It is hard to say, for sure, if the Mets have caught up with the Yankees. The Mets, after all, have not reached the playoffs since the Yankees beat them in the 2000 World Series. The Yankees get there every year.
But their first interleague matchup is over, and these are the facts: The Mets are in first place, the Yankees are not. The Mets have a better overall record and a better head-to-head record, too.
They also have better health, which might have been the most important factor in their 4-3 victory over the Yankees at Shea Stadium on Sunday night. The Yankees' depleted lineup stranded 15 runners, and their fill-in starter, Aaron Small, lasted just four and a third innings.
The Mets scored in only one inning, on consecutive homers by Carlos Delgado and David Wright in the fourth. But Tom Glavine and three relievers made it hold up, and the third one-run game of the weekend went to the Mets, who won the series, two games to one.
"What are the chances of having this much excitement in three days?" Mets closer Billy Wagner said.
Wagner was referring to his own performances, which included a victory and a save sandwiched around a ninth-inning implosion Saturday. On Sunday night, he gave up two one-out singles in the ninth before striking out Kelly Stinnett and getting Miguel Cairo to ground to second, ending the game.
"Today was a good game for me, other than the final score," Yankees manager Joe Torre said. "We got them on the ropes, and they got some double-play balls to get them out of trouble. You have to give them credit for that. Glavine's been in that situation before, and he's not going to melt away."

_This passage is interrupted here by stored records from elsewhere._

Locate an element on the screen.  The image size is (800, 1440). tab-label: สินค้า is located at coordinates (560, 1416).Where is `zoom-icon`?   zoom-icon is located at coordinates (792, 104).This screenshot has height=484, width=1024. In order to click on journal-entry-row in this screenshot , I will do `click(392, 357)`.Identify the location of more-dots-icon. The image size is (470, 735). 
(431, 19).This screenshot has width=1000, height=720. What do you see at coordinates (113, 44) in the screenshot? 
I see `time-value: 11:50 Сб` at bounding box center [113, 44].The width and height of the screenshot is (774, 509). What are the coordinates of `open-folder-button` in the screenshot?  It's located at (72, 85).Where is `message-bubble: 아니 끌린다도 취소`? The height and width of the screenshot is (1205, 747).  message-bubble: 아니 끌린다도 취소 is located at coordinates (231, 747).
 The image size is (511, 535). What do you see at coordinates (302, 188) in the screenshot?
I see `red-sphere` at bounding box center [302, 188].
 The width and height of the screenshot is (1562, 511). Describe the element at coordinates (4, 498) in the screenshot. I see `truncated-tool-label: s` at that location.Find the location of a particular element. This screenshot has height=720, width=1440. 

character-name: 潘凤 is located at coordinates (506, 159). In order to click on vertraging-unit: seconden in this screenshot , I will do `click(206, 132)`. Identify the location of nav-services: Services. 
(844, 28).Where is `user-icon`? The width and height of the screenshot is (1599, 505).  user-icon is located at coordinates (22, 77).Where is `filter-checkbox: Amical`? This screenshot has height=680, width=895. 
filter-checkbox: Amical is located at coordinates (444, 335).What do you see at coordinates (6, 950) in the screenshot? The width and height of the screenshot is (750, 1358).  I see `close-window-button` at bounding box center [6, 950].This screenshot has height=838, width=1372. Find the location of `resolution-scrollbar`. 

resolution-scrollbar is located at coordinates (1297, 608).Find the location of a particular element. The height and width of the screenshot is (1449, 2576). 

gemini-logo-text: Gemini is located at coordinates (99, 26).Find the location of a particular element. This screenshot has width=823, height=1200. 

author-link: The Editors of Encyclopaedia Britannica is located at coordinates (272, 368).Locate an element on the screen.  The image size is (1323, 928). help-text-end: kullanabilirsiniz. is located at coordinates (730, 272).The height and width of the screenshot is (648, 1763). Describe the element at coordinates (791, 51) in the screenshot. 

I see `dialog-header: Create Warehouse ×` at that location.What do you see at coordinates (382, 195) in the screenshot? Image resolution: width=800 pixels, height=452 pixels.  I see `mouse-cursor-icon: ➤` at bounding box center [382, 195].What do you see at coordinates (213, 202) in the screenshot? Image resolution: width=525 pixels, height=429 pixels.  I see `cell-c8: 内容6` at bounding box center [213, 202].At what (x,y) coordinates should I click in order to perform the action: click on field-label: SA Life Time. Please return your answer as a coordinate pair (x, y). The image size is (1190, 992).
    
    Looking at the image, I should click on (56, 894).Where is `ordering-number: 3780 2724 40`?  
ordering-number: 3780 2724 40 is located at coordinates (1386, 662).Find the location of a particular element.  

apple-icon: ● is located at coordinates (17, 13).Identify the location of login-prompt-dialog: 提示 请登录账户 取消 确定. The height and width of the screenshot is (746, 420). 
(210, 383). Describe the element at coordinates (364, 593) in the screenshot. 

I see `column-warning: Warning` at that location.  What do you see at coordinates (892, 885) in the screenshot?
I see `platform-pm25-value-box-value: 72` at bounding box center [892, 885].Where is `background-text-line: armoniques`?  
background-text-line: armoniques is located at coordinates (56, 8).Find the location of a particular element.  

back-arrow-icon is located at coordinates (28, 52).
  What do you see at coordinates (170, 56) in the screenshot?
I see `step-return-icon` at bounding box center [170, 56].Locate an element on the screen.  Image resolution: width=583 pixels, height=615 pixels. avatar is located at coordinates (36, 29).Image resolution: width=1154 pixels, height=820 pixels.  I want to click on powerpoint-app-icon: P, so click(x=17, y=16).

Glavine waded through his six innings. The Yankees left nine runners against him, including six in scoring position. A fourth-inning rally ended with Alex Rodriguez's scorching liner to left with the bases loaded; double plays saved Glavine in the fifth and sixth.
"For me, the whole game was a struggle," said Glavine, who gave up two runs on seven hits, four walks and two hit batters. "Nothing was easy. It was mentally as tough a game as I've had all year long."
At least, for Glavine's sake, he did not have to face Jorge Posada, Hideki Matsui or Gary Sheffield. Matsui and Sheffield are on the disabled list -- though Sheffield plans to come back this week, perhaps by Tuesday -- and Posada was out with back spasms.
Torre believes the remaining hitters might be trying too hard to make up for the missing. Rodriguez, who grounded into a double play off Duaner Sanchez with the bases loaded to end the eighth, said he disagreed.
"It's been pretty much the same for me," Rodriguez said. "We aren't trying to make up for Matsui and Sheff. We have a good enough team. If the projection was to score 1,000 runs, 900 is just fine. I can't use that as an excuse."
Small was filling in for Shawn Chacon, who was placed on the disabled list with a hematoma of his left leg. Small gave up one hit his first time through the order, which included eight hitters who had never faced him before.
But the fourth inning was different. Paul Lo Duca and Carlos Beltran started the inning with singles, and Delgado stepped in. Delgado, a former minor league teammate of Small's, had three hits off him in six career at-bats.
On the first pitch, Small tried to come inside with a four-seam fastball. He left it up in the strike zone, where he cannot afford to make a mistake with a pitch that tops out around 89 mph. Delgado buried it over the wall in right center for a three-run shot, his 15th homer of the year.